The working group finally coalesced into creating a specification once XML was adopted for providing a prescription of the data and meta-data. This also helped simulation techniques as finally the spectrometer elements could be itemised and assembled into distinct instruments. Each component could be given a relative location on the beam-line, terminating at the detectors. At the ILL the first instrument with such data was BRISP, a new CRG design with large datasets; this was later followed by other time of flight instruments then the SANS instruments. First D33, with several detectors, then D11 and D22, though there were many illogical differences between the nomenclature and layouts for these last two, despite them having shared identical ascii layouts for fifteen years. The principal advantage of HDF was that it was often included in commercial datatreatment packages (it was easy to compile and include the library routines in these 4th generation programs like IDL and MATLAB). In practice it was also quite easy to write a few utility routines to read the data with Fortran too! Several centres have worked on generic utility programs for visualising data, with significant investment arising from the Spallation Source at Oak Ridge being introduced into the more general community.
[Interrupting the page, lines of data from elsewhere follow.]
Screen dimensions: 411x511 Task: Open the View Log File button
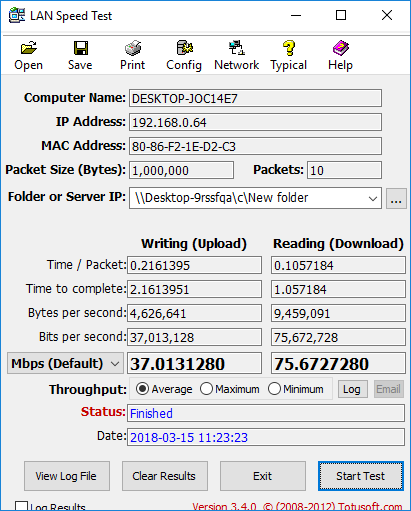pos(67,476)
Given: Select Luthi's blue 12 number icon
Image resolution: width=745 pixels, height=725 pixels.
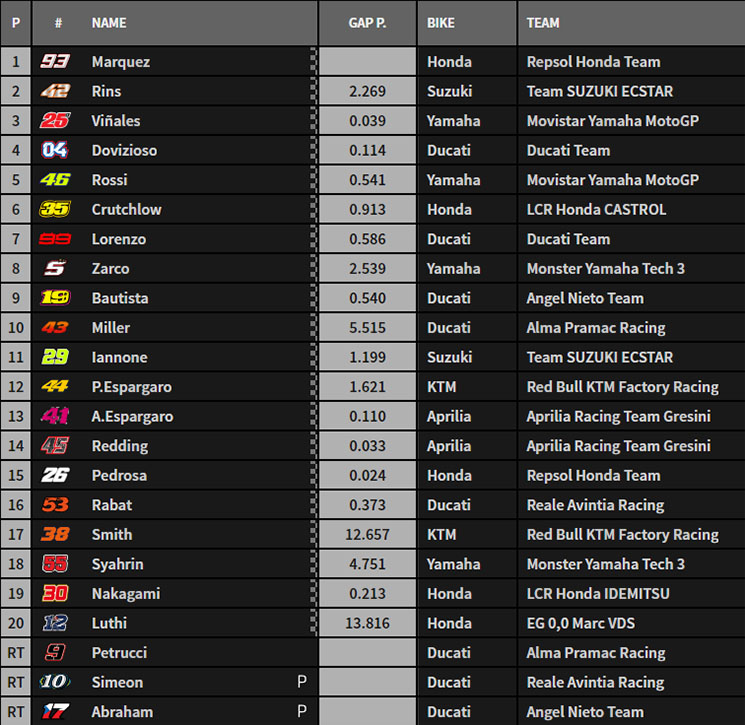Looking at the screenshot, I should click(55, 623).
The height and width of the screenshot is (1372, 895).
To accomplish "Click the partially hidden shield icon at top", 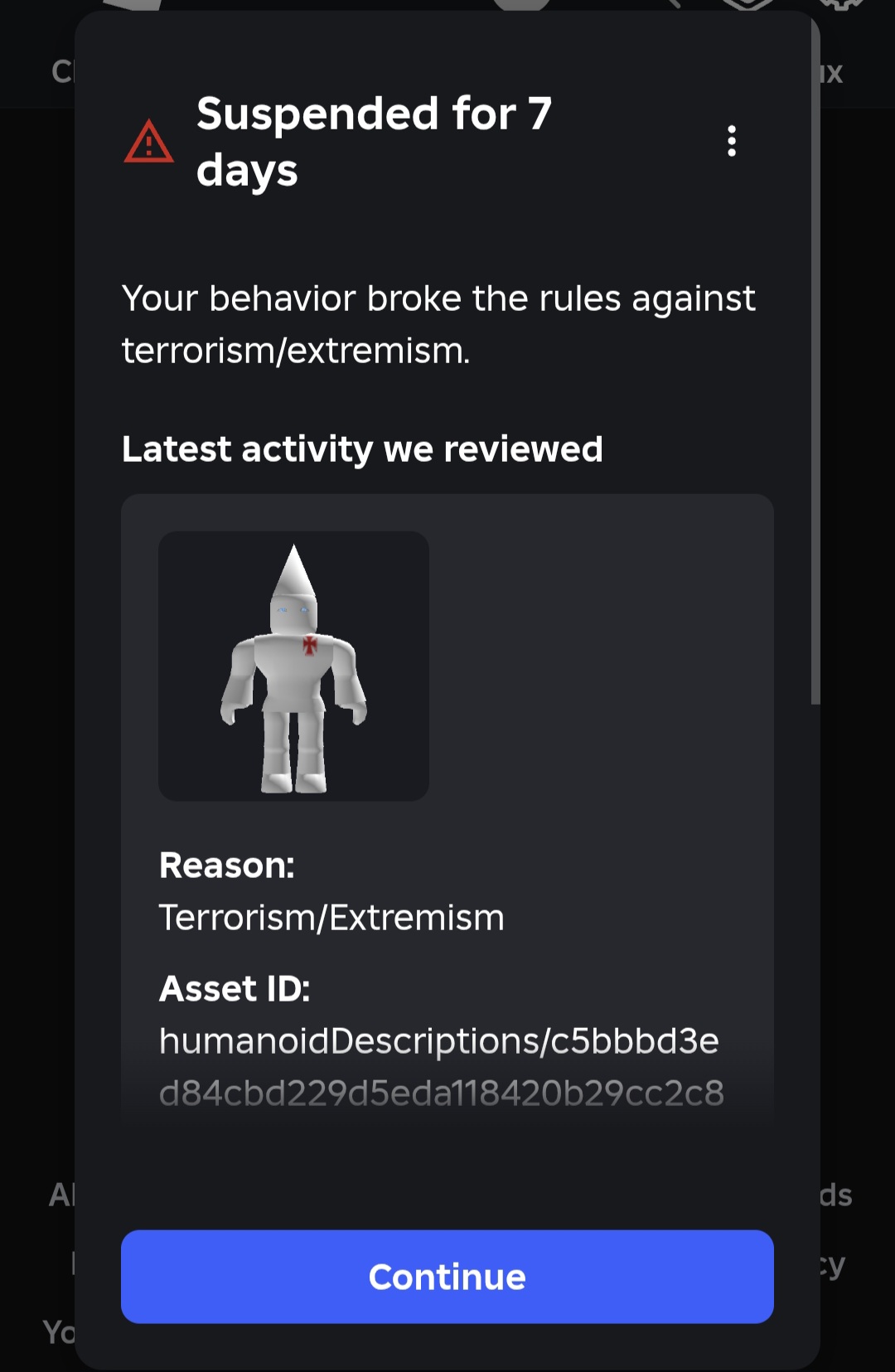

Whilst these software advantages are significant, especially dealing with very large datasets there remain a number of questions over treating event data, rather than image data. Sparse data are now being measured, which are ill-adapted to the storage methods. While ascii data compressed to a very high level (>90%) the binary HDF data (which includes possibilities for compression) offers a much poorer ratio. Again the storage space for meta-data, while better in HDF5, is not well adapted, for example, for step scanning instruments like 3-axis spectrometers. In fact the XML description for NeXus files offers a useful alternative for including data storage directly, hence sharing the development work of the NeXus group in defining components. These data remain hence in ASCII.